As for alkalinity, whilst John's viewpoint holds from a modelling perspective there is a strong voice in the observational marine science community for alkalinity measurements having units of Equivalents per kilogram (dimensionality mol/kg) which cannot be interconverted with sufficient precision to mol/m3 using factors based on in-situ density (other factors come into play such as temperature of measurement etc.). Consequently, I support Elodie's request.

The current standard name with dimensionality mol/m3 is sea_water_alkalinity_expressed_as_mole_equivalent, so the new name would be better as sea_water_alkalinity_per_unit_mass_expressed_as_mole_equivalent rather than just sea_water_alkalinity_per_unit mass.

Cheers, Roy

From: CF-metadata [mailto:cf-metadata-***@cgd.ucar.edu] On Behalf Of John Dunne - NOAA Federal
Sent: 05 December 2016 20:45
To: Elodie Fernandez <***@mercator-ocean.fr>
Cc: cf-***@cgd.ucar.edu; Fernando Manzano Muñoz <***@puertos.es>
Subject: Re: [CF-metadata] New standard_names for ocean biogeochemistry

A couple of questions...

1) Regarding the request to add Chlorophyll_a fluorescence, the proposed unit is kg/m3, but shouldn't fluorescence have radiation units (i.e. Watts/m2)? I was not aware that any of the proposed CMIP models treated fluorescence explicitly, but if that were the case, it would seem like converting to chlorophyll_a volumetric mass units would seem to me redundant with the existing chlorophyll_a metric.
2) Regarding the request to add a variable for alkalinity in mass units to augment the current one volumetric units, this would seem redundant for models using the Boussinesq Assumption and thus a single reference density. For non-Boussinesq models, one should be able to approximate this with sea_water_potential_density (rhopoto), but I acknowledge that this would make the global integral not exact... Are non-Boussinesq models being planned? If so, adding alkalinity as a mass-based variable would also then beg the question as to which tracers should be posted in both units (e.g. DIC) - how much is the request expected to be expanded?

Cheers, John

On Mon, Dec 5, 2016 at 3:38 AM, Elodie Fernandez <***@mercator-ocean.fr<mailto:***@mercator-ocean.fr>> wrote:

Dear all,

We would like to suggest the addition of two new standard_names for ocean biogeochemistry:

- mass_concentration_of_chlorophyll_a_fluorescence_in_sea_water
unit: kg m-3
definition:
Mass concentration means mass per unit volume and is used in the construction mass_concentration_of_X_in_Y, where X is a material constituent of Y. A chemical species denoted by X may be described by a single term such as 'nitrogen' or a phrase such as 'nox_expressed_as_nitrogen'. Chloropyll fluorescence is a proxy for Chlorophyll concentration measuring re-emitted light from light absorption. Chlorophylls are the green pigments found in most plants, algae and cyanobacteria; their presence is essential for photosynthesis to take place. There are several different forms of chlorophyll that occur naturally. All contain a chlorin ring (chemical formula C20H16N4) which gives the green pigment and a side chain whose structure varies. The naturally occurring forms of chlorophyll contain between 35 and 55 carbon atoms.Chlorophyll fluorescence is mainly emitted from the Chlorophyll a pigment.
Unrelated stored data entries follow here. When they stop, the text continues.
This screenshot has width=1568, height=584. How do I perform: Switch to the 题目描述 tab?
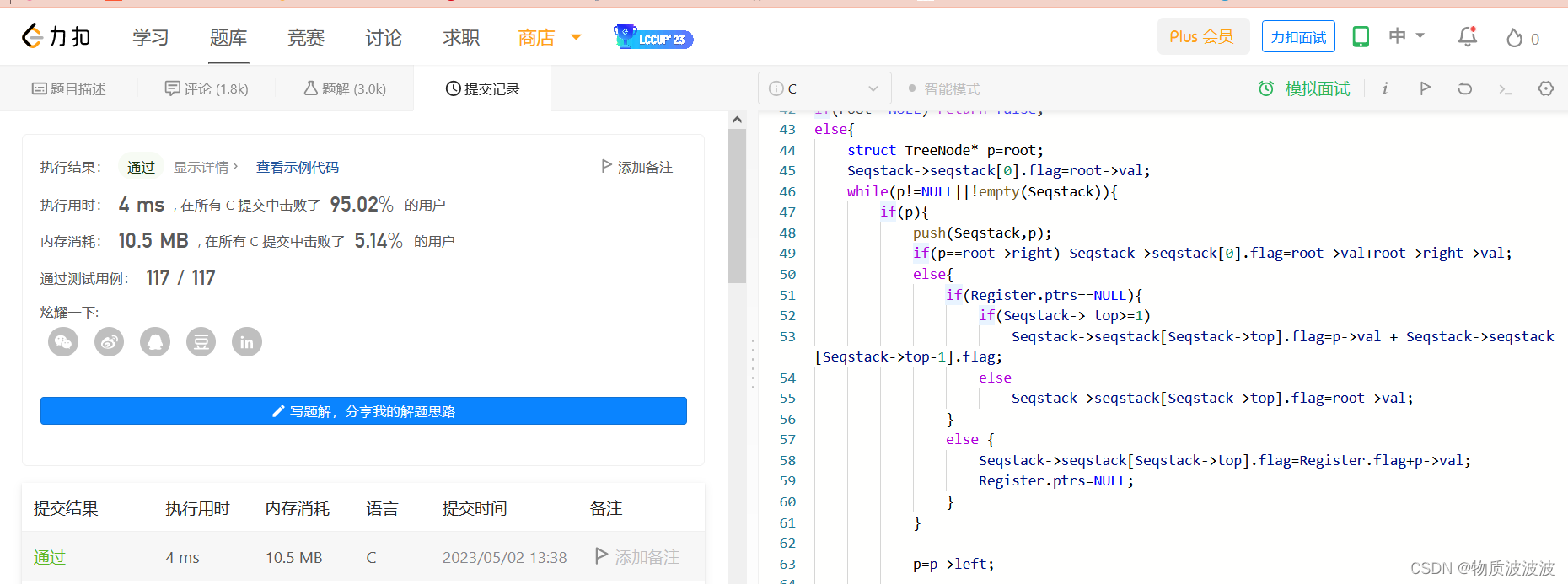[69, 88]
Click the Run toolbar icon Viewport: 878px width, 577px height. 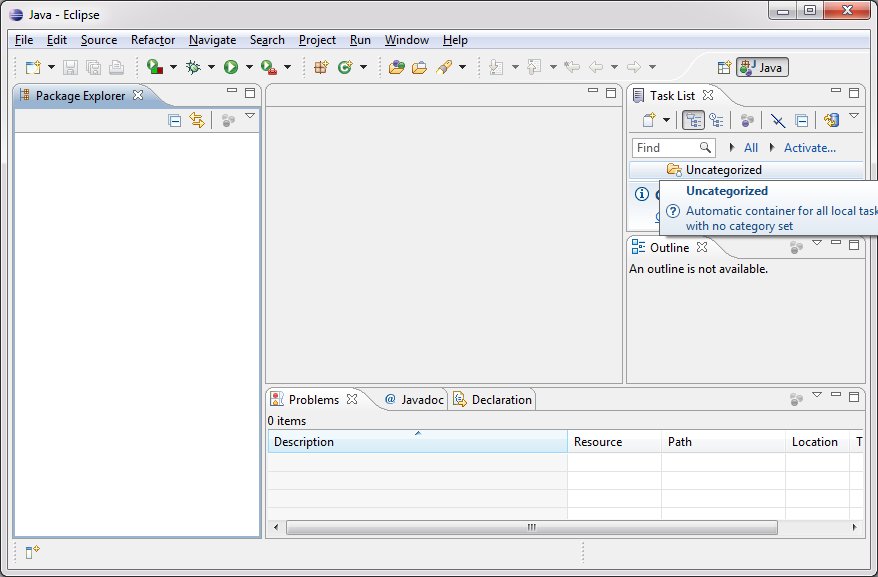[231, 67]
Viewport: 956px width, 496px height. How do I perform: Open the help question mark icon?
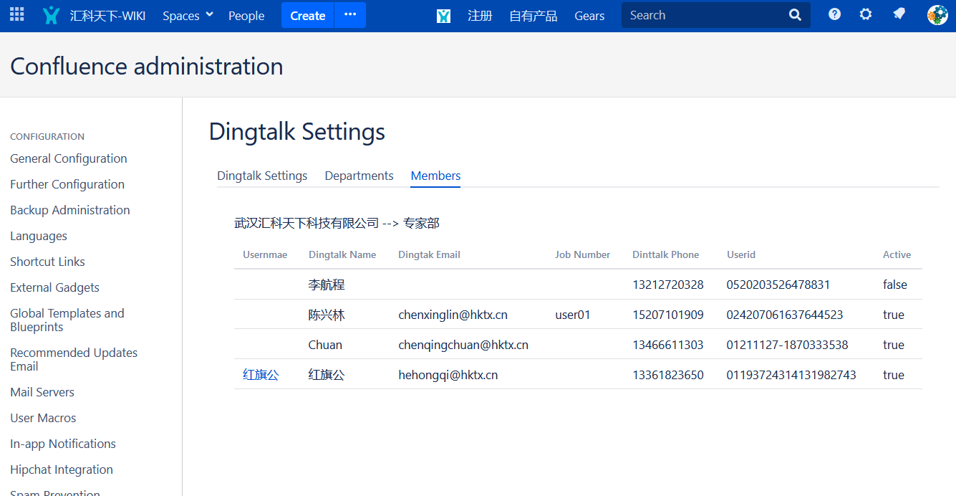point(834,15)
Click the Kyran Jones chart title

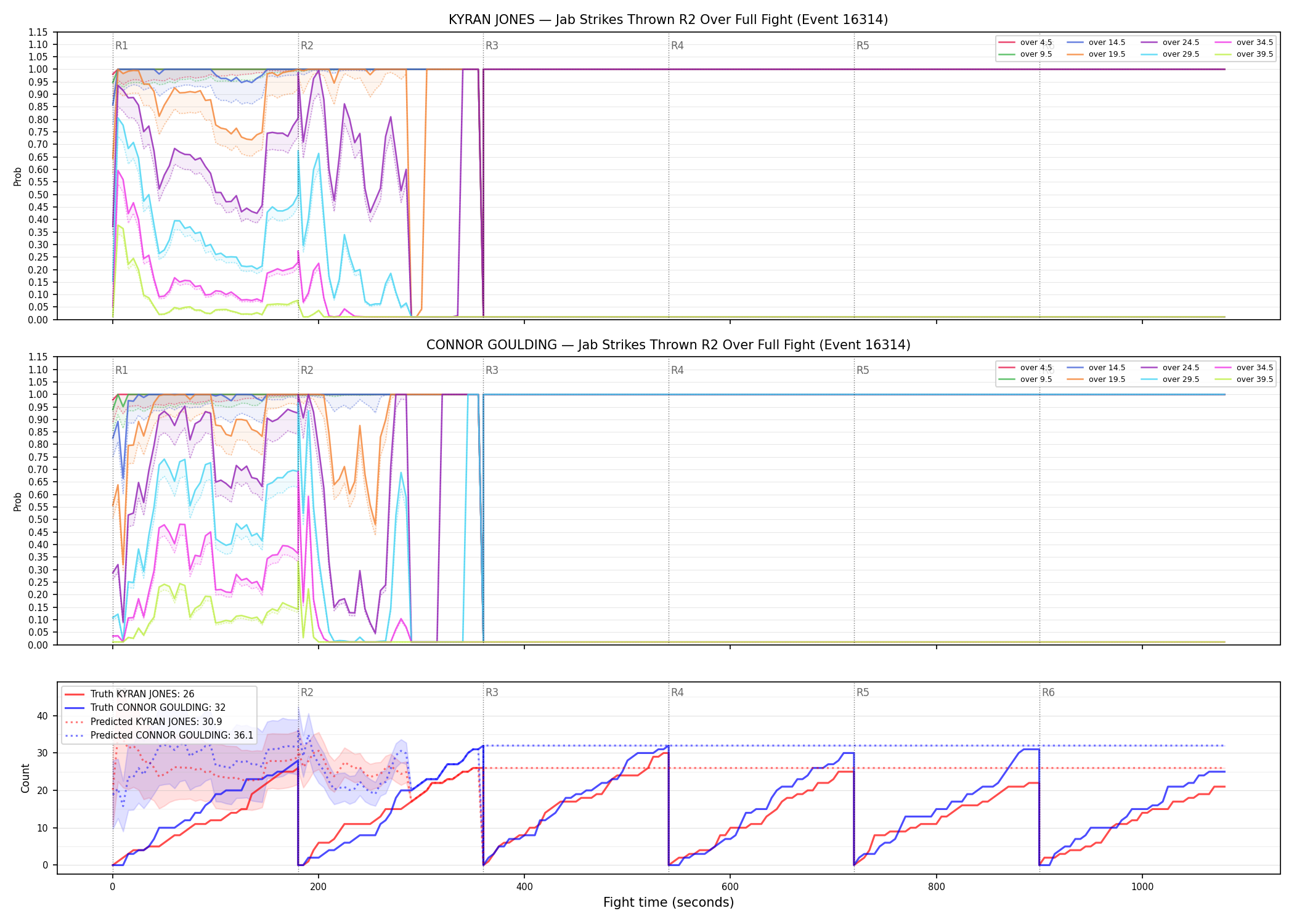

I believe there are no standard_names yet for fluorescence. The definition was built from the mass_concentration_of_chlorophyll_a_in_sea_water definition.

- sea_water_alkalinity_per_unit_mass
unit: mol kg-1
definition:
sea_water_alkalinity_per_unit_mass is the total alkalinity (including carbonate, nitrogen, silicate, and borate components).

A standard name already exists for alkalinity expressed as mol/m3, sea_water_alkalinity_expressed_as_mole_equivalent, but none exist for mol/kg.